Wednesday, May 11, 2022

New Zealand today: Where facts are described as "nonsense"

 RNZ reports:

Shane Reti: Life expectancy for Māori was 30 years in the 1840s but today it is around 73.4 years.

Willie Jackson: Shane is talking nonsense.

There have been enormous health (and other) gains for Māori over the past 100 or so years. I gathered them together in one document here.

Progress is being made but constant polemic-driven politicking and redundant reforms will not hasten it.

If Andrew Little's goal is to reduce bureaucracy to improve efficiency, why develop two separate health authorities? He too is flying in the face of reality.

Ultimately, the personal decisions individuals make about their own health will have the greatest impact on their longevity.

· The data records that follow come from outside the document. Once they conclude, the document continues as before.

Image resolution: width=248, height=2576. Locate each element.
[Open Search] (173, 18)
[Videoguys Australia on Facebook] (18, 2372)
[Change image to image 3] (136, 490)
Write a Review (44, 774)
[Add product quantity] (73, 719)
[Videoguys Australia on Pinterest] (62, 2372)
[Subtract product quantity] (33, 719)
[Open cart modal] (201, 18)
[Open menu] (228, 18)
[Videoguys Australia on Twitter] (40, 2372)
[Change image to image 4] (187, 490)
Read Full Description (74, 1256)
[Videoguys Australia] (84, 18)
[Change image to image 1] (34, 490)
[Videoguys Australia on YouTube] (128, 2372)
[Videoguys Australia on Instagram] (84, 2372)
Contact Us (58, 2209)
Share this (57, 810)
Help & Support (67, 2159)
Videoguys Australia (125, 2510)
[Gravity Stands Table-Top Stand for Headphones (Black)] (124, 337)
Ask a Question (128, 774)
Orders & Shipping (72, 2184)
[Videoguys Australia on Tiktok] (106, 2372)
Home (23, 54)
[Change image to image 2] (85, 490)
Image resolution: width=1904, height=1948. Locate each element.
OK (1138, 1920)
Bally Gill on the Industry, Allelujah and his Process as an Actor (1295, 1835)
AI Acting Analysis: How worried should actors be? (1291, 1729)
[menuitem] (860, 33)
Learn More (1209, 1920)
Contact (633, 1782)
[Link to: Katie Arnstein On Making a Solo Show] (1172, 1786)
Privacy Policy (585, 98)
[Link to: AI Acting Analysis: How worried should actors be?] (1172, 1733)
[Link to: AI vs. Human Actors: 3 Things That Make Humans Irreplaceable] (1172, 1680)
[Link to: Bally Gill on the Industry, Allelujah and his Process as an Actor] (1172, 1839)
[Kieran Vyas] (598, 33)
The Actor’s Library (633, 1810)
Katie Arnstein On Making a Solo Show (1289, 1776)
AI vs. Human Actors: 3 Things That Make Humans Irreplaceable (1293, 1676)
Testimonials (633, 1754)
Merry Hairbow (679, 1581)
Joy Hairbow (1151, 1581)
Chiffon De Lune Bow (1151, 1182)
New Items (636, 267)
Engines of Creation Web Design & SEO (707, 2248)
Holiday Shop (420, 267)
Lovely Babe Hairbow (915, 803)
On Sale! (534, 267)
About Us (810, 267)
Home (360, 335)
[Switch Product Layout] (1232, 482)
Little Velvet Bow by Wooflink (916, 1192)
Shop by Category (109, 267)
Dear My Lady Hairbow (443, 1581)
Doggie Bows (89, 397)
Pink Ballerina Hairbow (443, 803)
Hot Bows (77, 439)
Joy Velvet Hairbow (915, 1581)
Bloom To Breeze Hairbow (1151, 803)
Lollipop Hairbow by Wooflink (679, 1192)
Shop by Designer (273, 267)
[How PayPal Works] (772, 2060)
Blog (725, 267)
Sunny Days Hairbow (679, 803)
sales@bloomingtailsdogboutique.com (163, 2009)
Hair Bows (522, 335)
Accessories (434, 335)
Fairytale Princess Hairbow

That should be the message to Māori and every other person of every other ethnicity.





4 comments:

pdm said...

I cannot help feeling that Andrew Little is only doing what Jackson and Mahuta are instructing him to do in respect of the Maori Health changes. They (Jackson and Mahuta) are backed by a compliant (so called) Labour Maori Caucus who must do what Jackson and Mahuta tell them.

Cactus Kate said...

It’s beyond belief that no Maori in the “we are victims” stakes seems to appreciate access to a first world western medical system where we don’t rub herbs and hum on to ailments, we have real medicine. Humans can stuff up every aspect of their own health by making poor life choices. It’s about time we weeded out some responsibility in the public system as they do when I apply or pay yearly for my private insurance. Starting by putting people to the back of waiting lists who are morbidly obese if their own doing. If they don’t care about their own health then why all of a sudden should others wait behind them for ailments of no fault of their own?

Oi said...

3 words. Follow the money!

Brendan McNeill said...

Hi Lindsay

Your summary message that "Ultimately, the personal decisions individuals make about their own health will have the greatest impact on their longevity" ought to be profoundly obvious to everyone, but it is a message studiously avoided by our political elite, preferring instead to impose a narrative of victimhood on Maori in order to further their personal and ideological ends.

Who would have believed we would become so lacking in what was once considered 'common sense'?